Would you please transcribe, exactly as written, the lines of the entries below starting at the one that holds "Click the Quantity column header" and ending at the one that holds "Open Automation and", both included?

# Available data:
┌──

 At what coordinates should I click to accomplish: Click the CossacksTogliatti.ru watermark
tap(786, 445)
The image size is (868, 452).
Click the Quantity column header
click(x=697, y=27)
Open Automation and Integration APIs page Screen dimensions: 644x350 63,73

└──
┌──

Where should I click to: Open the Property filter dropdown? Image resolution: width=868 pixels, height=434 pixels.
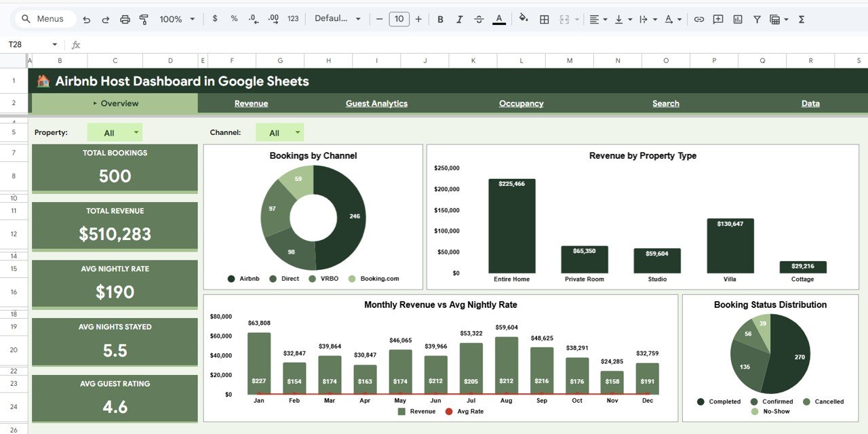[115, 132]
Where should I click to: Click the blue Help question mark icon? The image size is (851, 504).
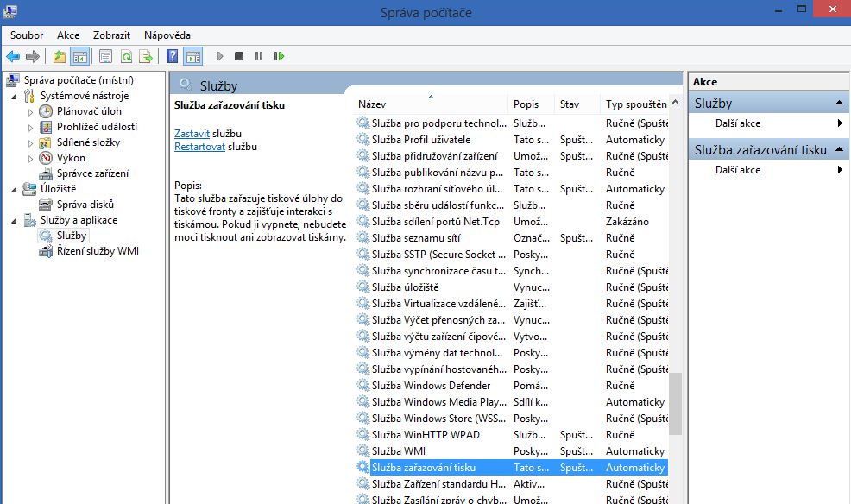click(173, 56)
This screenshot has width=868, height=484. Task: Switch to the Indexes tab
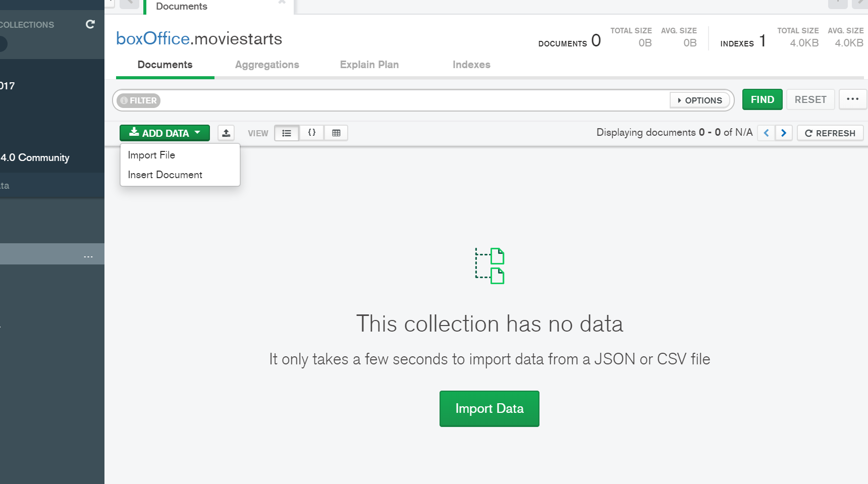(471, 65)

└──
┌──

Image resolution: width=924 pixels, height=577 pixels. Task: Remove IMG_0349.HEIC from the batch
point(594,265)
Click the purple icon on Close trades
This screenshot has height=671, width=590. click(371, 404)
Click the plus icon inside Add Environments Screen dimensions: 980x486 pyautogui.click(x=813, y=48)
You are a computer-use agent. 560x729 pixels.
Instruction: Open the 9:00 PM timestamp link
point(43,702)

└──

# Result of the exercise:
Click the Quantity column header
click(x=697, y=27)
Open Automation and Integration APIs page Screen dimensions: 644x350 63,73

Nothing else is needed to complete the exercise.